Please recast the records as a Markdown table with the columns Row and Line. Start with the line that contains "Task: Open the README.md file", go through the line that contains "The height and width of the screenshot is (390, 541).", and leave out blank lines.
-- START OF Material for the task --
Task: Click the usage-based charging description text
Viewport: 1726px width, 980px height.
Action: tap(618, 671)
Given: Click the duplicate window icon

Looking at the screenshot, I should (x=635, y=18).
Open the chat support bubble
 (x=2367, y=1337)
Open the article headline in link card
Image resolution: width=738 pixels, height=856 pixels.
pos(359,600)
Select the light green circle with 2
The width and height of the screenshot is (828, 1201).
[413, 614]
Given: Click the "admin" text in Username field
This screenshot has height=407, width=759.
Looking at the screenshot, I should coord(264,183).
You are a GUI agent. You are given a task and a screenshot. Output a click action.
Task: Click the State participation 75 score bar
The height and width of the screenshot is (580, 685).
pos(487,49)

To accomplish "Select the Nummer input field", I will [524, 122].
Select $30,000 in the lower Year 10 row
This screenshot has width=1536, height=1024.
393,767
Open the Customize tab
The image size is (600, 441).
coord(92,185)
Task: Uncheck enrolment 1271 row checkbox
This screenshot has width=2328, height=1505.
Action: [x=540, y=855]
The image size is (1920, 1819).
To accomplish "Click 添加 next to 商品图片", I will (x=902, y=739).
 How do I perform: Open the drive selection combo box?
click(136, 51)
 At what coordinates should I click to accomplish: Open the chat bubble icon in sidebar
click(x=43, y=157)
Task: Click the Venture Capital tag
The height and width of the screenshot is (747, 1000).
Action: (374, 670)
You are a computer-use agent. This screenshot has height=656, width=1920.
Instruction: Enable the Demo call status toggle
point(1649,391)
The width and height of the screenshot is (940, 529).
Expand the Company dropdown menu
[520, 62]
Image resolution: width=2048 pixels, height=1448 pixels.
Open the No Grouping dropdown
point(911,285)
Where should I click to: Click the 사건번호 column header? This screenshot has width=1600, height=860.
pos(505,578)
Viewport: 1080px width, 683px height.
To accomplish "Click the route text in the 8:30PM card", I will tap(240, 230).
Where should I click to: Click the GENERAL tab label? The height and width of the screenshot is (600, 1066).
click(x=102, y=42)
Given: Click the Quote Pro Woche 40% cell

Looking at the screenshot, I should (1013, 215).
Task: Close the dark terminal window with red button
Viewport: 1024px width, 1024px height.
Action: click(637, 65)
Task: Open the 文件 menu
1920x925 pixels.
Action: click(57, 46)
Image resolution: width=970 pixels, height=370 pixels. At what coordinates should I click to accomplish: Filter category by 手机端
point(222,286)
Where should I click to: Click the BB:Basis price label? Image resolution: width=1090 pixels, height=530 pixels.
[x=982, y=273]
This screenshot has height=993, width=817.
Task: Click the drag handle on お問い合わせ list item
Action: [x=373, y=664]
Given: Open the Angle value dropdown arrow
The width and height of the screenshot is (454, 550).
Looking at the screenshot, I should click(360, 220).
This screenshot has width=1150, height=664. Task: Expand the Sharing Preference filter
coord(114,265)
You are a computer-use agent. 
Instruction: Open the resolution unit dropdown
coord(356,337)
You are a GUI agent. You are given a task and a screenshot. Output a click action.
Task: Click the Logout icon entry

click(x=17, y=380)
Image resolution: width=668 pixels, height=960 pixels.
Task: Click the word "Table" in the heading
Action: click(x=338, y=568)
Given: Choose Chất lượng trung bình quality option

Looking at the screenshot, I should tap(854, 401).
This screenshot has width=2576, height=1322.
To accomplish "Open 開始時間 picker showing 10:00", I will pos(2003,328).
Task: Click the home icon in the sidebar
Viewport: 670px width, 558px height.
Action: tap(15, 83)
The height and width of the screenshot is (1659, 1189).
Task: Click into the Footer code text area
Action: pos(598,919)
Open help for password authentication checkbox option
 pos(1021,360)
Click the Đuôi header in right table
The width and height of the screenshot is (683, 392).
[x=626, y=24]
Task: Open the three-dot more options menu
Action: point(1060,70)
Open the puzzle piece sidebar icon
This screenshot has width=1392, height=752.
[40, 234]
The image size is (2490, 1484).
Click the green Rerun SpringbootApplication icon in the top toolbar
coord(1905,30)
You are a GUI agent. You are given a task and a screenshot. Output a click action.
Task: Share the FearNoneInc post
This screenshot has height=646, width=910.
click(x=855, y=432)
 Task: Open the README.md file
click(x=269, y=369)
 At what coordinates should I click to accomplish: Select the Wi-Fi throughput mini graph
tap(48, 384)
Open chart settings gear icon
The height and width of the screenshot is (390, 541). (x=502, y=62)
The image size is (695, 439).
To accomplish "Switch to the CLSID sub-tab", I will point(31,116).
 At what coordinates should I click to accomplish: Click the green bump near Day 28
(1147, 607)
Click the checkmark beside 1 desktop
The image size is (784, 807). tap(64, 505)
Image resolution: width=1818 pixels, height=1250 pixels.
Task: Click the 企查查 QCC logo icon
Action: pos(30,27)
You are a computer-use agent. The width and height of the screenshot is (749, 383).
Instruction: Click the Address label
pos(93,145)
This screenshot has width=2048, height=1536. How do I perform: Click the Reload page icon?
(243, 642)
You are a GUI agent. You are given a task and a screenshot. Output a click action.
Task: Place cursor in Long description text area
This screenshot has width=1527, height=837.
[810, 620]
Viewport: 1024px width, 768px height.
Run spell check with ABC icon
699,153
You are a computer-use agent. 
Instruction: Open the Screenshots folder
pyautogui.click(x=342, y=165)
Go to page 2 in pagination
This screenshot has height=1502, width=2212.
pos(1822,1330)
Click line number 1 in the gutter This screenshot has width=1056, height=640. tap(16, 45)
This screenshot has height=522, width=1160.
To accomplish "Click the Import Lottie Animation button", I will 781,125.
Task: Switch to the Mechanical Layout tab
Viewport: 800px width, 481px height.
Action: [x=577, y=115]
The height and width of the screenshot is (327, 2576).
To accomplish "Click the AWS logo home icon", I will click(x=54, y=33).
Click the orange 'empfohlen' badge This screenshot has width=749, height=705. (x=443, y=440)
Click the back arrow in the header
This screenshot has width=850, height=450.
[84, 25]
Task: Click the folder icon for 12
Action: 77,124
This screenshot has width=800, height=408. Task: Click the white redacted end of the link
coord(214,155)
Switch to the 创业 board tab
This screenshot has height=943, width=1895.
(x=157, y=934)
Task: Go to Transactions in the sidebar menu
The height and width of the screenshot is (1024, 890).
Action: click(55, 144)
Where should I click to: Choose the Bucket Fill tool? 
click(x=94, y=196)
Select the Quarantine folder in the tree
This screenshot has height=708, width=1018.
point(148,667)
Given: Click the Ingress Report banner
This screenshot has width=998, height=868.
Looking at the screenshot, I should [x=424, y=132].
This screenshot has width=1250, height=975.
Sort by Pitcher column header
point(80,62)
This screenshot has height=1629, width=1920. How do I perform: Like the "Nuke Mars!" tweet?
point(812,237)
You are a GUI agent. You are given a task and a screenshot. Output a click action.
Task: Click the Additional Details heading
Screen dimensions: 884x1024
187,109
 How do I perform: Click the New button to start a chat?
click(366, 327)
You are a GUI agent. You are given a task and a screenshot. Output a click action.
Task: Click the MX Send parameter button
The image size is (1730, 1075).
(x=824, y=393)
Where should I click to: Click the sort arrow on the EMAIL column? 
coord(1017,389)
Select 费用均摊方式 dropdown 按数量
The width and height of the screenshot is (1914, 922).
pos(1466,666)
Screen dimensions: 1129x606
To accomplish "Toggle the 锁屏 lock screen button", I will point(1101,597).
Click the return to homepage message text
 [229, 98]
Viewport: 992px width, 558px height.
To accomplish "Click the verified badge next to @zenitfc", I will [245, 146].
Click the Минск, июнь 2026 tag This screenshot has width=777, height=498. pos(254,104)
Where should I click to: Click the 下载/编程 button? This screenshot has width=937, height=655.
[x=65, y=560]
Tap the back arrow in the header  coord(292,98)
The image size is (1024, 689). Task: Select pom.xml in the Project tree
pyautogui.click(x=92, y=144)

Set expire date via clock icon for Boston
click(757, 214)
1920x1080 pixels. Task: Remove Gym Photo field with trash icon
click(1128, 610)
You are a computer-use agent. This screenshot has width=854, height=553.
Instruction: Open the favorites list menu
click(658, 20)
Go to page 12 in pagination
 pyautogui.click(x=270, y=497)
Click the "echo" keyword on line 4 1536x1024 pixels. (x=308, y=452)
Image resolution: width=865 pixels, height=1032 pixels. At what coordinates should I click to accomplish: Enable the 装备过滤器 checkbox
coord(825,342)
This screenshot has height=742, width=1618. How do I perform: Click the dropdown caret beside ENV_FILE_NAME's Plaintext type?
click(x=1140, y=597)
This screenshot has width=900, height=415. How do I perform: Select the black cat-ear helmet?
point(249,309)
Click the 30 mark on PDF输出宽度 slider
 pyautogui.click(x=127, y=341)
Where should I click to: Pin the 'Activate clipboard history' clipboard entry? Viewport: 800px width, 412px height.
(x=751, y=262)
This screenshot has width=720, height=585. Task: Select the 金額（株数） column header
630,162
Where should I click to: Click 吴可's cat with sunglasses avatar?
-- END OF Material for the task --
● Solution below:
| Row | Line |
|---|---|
| 1 |  Task: Open the README.md file |
| 2 | click(x=269, y=369) |
| 3 |  At what coordinates should I click to accomplish: Select the Wi-Fi throughput mini graph |
| 4 | tap(48, 384) |
| 5 | Open chart settings gear icon |
| 6 | The height and width of the screenshot is (390, 541). (x=502, y=62) |